Saturday, March 20, 2010

【权利:3126】 苏东转型的后改革时期

苏东转型的后改革时期

北京后改革研究所

陈永苗

 

波普尔早在八七年的专访中,就对戈尔巴乔夫的改革表示怀疑,今天他仍然认为,如果戈尔巴乔夫不怀疑社会主义制度本身,他就不能进行真正的改革。波普尔认为,必须彻底改变这个制度。改良它是不可能的,而所有这一制度的受益者都必然会,强烈反对这种改变。

通常改革知识分子是在苏东成功转型的历史经验之下,来推动中国立宪进程的。可是似乎有一点值得警惕的是,改革知识分子用有色眼光,看待苏东成功转型,然后再转回来,来激励自己推动改革。

也就是说过去身处改革的知识分子,坐井观天,把苏东成功转型扭曲地理解为一种单纯的改革。而实际上,有着改革时期以及与改革时期冲突甚大的后改革时期,苏东转型才得以成功。从这一点来,中国转型要得以推进,就必须抛弃改革,判决改革死刑,才能进入后改革时期,转型成功的概率才得以加大。

 

戈尔巴乔夫的改革时期与叶利钦的后改革时期

 

苏联转型实际上有戈尔巴乔夫的改革与叶利钦的后改革两和两个时期。戈尔巴乔夫的改革时期,一明一暗两条线推动,明线戈尔巴乔夫的改革,暗线叶利钦的后改革。最后叶利钦当政,后改革压倒了改革,转型才得以成功。

文字与元素定位数据
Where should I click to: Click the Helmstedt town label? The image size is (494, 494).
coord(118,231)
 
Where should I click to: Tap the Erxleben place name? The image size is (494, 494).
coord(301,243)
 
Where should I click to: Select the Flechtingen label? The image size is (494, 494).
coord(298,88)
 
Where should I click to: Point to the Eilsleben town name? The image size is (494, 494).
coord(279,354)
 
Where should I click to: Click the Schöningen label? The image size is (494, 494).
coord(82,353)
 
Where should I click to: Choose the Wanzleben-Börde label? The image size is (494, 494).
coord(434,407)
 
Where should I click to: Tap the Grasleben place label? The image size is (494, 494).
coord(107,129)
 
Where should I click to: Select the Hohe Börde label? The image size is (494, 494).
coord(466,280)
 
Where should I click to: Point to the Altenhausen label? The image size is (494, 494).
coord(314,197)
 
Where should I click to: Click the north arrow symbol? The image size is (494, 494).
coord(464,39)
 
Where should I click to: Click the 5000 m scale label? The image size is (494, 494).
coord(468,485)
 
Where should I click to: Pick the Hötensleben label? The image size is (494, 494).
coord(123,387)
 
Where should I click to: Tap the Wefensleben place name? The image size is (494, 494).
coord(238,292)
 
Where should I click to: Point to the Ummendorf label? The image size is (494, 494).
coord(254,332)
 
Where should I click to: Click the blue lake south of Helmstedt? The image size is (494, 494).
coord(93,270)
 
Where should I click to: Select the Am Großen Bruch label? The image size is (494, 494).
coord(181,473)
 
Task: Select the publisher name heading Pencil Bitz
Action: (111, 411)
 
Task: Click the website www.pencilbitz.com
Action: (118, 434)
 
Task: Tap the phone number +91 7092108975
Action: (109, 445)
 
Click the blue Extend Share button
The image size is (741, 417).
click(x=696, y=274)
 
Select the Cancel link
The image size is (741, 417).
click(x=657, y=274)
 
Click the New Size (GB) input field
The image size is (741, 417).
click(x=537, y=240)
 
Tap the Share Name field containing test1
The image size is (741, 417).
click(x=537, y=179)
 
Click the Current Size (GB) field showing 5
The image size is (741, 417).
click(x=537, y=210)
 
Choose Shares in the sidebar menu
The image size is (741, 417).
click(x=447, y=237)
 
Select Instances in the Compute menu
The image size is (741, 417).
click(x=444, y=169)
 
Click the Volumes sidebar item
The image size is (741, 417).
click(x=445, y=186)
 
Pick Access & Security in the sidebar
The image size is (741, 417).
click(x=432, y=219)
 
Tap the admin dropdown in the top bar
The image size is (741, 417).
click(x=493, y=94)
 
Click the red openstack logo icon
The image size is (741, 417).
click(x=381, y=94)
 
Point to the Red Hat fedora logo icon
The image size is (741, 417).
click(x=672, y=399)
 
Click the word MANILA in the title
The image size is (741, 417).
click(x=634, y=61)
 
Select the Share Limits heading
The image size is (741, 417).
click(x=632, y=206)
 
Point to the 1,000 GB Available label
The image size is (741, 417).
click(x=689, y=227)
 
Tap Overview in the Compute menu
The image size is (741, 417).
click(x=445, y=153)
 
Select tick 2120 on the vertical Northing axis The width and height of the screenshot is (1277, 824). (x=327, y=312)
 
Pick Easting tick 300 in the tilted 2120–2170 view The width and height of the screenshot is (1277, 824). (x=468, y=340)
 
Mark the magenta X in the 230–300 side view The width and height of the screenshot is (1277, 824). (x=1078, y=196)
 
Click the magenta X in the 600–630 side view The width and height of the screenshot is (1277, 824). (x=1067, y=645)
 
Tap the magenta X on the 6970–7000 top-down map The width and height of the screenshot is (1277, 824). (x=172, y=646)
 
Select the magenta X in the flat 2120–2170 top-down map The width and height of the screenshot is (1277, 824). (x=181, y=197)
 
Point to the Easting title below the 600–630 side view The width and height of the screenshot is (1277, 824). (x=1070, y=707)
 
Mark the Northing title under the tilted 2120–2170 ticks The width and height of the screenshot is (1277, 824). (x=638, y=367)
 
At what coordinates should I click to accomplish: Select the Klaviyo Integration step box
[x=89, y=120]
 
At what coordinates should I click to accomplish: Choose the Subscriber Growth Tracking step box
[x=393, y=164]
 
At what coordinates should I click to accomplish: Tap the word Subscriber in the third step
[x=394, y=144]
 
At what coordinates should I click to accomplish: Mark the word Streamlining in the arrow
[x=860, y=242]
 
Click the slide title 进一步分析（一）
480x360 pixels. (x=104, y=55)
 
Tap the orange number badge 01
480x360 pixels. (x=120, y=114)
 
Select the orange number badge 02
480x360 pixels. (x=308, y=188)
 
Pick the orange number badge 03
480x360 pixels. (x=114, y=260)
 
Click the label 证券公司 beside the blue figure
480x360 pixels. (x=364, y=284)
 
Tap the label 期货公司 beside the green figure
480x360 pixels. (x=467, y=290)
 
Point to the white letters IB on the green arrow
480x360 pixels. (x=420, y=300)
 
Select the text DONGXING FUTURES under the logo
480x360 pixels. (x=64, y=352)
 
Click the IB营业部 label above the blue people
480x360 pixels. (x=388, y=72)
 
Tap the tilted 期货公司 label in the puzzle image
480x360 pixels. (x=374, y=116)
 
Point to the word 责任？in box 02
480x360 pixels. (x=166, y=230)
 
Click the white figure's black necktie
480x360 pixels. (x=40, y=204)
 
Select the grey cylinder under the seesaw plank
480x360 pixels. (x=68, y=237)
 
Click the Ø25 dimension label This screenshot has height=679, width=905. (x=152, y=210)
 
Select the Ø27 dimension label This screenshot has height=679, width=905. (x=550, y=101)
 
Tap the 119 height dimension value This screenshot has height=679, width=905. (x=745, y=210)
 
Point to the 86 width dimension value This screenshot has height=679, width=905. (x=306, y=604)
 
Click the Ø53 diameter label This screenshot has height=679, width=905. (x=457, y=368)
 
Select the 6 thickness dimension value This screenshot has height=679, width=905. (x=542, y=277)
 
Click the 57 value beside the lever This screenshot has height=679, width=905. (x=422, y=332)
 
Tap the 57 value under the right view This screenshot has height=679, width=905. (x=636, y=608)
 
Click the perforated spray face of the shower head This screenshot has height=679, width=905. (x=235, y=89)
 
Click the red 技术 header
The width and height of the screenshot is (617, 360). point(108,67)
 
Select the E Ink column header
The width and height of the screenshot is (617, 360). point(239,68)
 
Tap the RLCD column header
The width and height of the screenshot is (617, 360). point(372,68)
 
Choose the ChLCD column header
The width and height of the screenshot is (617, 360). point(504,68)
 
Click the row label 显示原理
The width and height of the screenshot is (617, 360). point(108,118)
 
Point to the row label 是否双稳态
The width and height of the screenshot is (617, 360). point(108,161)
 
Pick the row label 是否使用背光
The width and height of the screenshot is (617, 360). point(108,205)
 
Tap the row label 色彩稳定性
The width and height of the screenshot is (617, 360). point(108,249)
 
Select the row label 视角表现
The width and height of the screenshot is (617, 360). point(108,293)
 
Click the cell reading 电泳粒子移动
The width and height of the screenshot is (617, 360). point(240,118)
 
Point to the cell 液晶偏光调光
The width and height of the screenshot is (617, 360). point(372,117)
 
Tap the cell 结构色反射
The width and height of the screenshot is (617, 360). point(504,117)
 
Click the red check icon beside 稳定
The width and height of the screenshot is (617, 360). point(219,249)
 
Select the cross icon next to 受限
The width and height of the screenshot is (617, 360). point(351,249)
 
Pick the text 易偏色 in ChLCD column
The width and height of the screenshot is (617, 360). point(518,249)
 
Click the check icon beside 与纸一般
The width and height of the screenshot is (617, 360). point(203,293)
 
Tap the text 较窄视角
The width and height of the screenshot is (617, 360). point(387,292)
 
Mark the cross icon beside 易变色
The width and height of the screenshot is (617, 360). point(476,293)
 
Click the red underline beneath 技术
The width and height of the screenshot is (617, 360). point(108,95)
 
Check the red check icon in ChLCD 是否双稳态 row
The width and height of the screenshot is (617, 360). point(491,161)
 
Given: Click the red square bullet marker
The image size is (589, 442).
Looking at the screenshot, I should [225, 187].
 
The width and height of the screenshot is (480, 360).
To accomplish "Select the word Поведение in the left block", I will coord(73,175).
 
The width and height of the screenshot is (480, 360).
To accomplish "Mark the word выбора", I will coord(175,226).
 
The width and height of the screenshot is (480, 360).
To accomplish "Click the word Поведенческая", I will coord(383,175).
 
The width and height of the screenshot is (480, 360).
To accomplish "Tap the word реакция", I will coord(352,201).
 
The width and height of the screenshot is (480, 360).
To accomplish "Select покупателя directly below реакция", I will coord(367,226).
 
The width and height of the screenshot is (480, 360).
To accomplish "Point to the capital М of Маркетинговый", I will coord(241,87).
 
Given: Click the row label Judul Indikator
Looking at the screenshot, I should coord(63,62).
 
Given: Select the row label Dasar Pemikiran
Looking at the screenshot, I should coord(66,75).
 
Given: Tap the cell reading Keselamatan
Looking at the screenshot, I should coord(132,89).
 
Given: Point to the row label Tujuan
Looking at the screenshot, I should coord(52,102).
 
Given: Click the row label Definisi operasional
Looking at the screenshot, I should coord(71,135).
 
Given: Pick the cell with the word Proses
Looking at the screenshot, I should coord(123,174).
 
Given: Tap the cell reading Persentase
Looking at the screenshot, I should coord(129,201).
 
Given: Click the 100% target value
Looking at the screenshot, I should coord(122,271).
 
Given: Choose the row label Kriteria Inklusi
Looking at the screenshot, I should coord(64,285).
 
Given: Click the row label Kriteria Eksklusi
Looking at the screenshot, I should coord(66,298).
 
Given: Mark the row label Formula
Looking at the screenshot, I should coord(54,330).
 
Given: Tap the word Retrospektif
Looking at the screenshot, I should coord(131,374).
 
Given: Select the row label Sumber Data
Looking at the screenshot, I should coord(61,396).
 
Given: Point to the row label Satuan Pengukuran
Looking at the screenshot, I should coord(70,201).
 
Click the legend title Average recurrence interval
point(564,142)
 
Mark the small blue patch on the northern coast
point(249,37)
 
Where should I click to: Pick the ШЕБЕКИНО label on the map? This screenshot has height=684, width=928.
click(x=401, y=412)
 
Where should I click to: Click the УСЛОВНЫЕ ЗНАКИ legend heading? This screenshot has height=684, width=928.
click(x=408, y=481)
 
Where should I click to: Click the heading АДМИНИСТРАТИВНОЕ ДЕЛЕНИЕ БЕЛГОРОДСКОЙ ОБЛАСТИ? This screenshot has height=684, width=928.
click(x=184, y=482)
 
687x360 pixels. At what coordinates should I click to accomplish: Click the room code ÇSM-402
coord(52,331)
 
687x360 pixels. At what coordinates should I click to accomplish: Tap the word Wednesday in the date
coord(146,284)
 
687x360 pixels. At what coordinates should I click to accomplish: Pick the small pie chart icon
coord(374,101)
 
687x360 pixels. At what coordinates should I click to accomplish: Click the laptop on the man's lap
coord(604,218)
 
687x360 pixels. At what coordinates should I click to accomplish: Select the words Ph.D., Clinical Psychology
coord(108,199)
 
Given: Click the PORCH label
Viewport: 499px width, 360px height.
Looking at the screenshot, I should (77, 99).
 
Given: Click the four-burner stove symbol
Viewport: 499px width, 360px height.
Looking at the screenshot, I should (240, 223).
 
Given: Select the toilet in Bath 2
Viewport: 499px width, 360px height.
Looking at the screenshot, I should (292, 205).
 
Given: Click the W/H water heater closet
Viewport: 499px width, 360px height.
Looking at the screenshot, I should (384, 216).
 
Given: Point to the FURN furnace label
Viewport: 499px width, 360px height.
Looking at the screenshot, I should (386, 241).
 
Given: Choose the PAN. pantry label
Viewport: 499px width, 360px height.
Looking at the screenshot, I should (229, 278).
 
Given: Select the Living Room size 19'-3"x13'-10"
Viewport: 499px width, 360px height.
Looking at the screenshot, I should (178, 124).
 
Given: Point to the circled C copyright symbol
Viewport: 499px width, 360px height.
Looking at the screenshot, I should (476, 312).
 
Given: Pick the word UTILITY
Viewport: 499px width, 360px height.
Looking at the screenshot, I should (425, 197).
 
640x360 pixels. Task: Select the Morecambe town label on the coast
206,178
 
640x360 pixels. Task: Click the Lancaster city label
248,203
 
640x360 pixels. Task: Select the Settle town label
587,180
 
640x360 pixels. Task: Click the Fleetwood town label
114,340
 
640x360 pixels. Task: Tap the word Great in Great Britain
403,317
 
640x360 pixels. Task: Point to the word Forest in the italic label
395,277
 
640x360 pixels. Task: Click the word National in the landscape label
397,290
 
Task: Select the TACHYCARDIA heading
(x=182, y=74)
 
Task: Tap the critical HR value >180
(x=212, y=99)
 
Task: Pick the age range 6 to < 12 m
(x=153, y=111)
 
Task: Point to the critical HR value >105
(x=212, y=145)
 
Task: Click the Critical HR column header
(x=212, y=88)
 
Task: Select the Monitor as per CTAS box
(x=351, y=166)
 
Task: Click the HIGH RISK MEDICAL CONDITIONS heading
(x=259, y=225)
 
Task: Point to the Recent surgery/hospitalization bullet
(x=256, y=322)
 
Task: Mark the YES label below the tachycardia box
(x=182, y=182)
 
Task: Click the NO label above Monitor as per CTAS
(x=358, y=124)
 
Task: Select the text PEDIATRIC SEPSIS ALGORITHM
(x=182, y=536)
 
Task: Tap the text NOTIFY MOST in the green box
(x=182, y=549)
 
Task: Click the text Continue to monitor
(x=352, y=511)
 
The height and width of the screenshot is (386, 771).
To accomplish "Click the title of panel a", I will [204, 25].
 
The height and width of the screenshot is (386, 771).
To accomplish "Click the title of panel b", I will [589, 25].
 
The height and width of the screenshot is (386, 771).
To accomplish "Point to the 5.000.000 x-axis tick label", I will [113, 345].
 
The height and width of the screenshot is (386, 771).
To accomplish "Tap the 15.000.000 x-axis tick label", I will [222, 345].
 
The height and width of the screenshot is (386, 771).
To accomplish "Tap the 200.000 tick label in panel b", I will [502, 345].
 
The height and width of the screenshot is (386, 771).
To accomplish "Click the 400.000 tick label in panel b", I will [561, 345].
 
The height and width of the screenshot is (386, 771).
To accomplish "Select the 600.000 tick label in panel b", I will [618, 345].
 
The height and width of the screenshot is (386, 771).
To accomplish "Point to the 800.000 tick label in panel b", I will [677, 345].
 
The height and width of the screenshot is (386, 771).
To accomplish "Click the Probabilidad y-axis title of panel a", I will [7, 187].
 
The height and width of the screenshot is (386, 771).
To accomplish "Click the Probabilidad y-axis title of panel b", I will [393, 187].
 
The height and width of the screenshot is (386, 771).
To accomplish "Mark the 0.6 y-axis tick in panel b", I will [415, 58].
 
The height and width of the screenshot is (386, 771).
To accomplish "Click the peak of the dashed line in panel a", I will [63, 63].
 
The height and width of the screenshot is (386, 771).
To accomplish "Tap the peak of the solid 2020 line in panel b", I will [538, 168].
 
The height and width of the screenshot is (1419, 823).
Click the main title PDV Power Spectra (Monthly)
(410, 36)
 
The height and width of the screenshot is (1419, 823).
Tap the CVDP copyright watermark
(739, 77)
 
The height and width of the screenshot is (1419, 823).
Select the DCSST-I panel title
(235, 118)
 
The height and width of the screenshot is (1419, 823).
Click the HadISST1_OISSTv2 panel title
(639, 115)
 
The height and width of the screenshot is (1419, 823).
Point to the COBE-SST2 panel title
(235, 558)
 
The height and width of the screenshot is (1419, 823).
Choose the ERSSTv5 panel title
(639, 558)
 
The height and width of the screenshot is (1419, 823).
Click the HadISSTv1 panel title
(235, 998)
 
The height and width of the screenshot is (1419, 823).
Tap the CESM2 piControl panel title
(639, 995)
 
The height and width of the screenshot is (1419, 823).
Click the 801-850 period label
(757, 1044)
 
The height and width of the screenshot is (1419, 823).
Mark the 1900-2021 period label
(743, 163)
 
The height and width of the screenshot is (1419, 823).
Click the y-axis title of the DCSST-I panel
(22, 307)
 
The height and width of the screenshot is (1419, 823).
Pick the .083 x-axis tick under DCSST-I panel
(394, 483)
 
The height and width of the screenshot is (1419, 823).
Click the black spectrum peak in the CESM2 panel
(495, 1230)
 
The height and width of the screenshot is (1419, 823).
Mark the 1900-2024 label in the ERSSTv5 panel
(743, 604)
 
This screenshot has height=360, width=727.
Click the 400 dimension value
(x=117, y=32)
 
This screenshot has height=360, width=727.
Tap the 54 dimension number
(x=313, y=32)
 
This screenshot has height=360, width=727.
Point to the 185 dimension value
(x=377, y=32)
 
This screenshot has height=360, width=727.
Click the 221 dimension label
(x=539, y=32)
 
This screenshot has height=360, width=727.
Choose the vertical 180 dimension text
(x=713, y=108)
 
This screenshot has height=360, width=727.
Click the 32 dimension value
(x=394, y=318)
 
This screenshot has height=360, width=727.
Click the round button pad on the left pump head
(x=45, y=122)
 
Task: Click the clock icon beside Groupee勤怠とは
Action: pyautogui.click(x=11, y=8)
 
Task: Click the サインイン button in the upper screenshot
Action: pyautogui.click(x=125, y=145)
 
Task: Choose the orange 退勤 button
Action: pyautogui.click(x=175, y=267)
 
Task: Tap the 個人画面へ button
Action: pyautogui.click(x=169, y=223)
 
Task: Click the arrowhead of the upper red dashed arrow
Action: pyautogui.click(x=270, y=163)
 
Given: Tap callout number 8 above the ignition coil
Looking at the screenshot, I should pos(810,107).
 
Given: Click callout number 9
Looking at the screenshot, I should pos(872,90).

任务要求:
**a)** 这篇关于苏东转型的文章中出现了哪些人名?请全部列出。
**b)** 请原样输出这篇关于苏东转型的文章中从“Saturday, March 20, 2010”到“都必然会,强烈反对这种改变。”的部分。

参考解答:
**a)** 陈永苗、波普尔、戈尔巴乔夫、叶利钦

**b)**
Saturday, March 20, 2010

【权利:3126】 苏东转型的后改革时期

苏东转型的后改革时期

北京后改革研究所

陈永苗

 

波普尔早在八七年的专访中,就对戈尔巴乔夫的改革表示怀疑,今天他仍然认为,如果戈尔巴乔夫不怀疑社会主义制度本身,他就不能进行真正的改革。波普尔认为,必须彻底改变这个制度。改良它是不可能的,而所有这一制度的受益者都必然会,强烈反对这种改变。